Zonal OCR

Using Zonal OCR to Extract Data Fields From Scanned Documents

Zonal Optical Character Recognition (OCR), also sometimes referred to as Template OCR, is a technology used to extract text located at a specific location inside a scanned document. In this article we’ll explain how Zonal OCR works and how it can be used to automate data-entry workflows.

Most of today’s document and PDF scanning offer out of the box Optical Character Recognition (OCR) capabilities which convert your scanned images (JPG, PNG, or TIFF files) into searchable and editable PDF documents. In some cases, a simple OCR system is however not enough and you need to level up your game. For example if you are not interested in the whole text of a document, but rather want to pull certain text elements which are located at specific positions.

This is when a technology called “Zonal OCR” (also referred to as Template OCR) comes into play. Zonal OCR basically allows to extract only the important data fields from a scanned document and store the extracted values in a structured database. One popular use case for Zonal OCR is to convert PDF to Excel or Automated Invoice Processing.

How does Zonal OCR software work?

First, let’s talk a bit what the term actually means. You probably already read about OCR and how it is used to convert scanned documents into searchable and editable documents. But having the whole text of the document accessible is only the first step.

Zonal OCR goes one step further. Instead of only converting your scanned images into text, a Zonal OCR software system can be trained to understand the structure and hierarchy of you document. By defining “zones”, it is possible to teach a zone based OCR system to distinguish certain data fields from each other.

Let’s imagine your business receives hundreds of purchase orders or sales orders every week. Thanks to a consistent layout, it’s easy to teach a Zonal OCR system where certain data fields can be found. More advanced systems like Docparser can apply PDF data extractions for various layouts, for example  in the case invoice OCR processing.

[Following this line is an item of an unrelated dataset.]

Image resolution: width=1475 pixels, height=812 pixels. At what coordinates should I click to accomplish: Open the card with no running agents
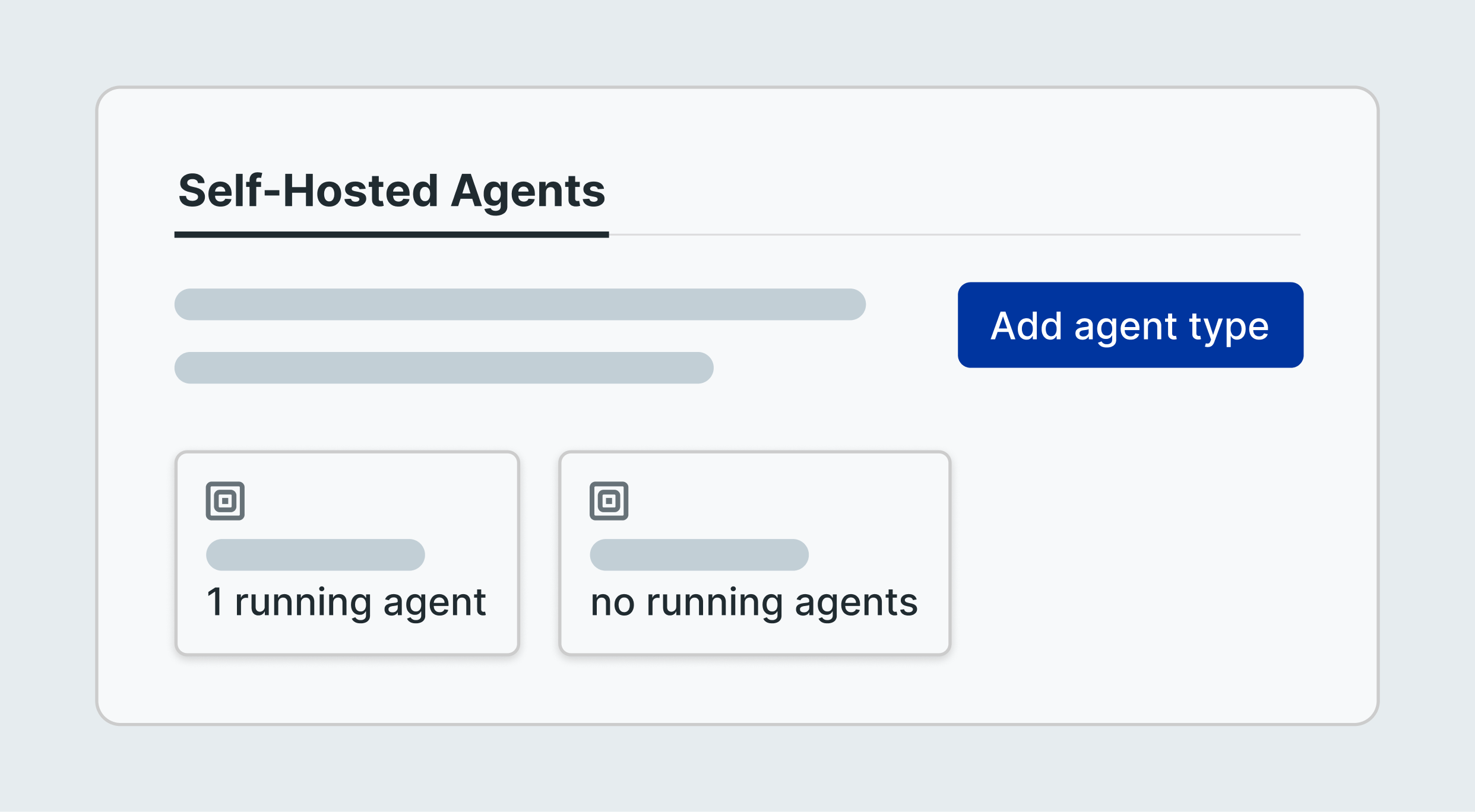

To sum it up: Zonal OCR is a special type of Optical Character Recognition which extracts only certain text data fields from a document. The extraction is based on “zones” which are defined by the user prior to scanning. Your

Training a Zonal OCR software

Training a Zonal OCR system basically means to define where all data fields can be found inside a document. This process needs to be done only once and the locations (zones) of the data fields are then saved in a template.

Once you trained your system properly, the zone templates can be used for scanning further documents. And this is where Zonal OCR really shines.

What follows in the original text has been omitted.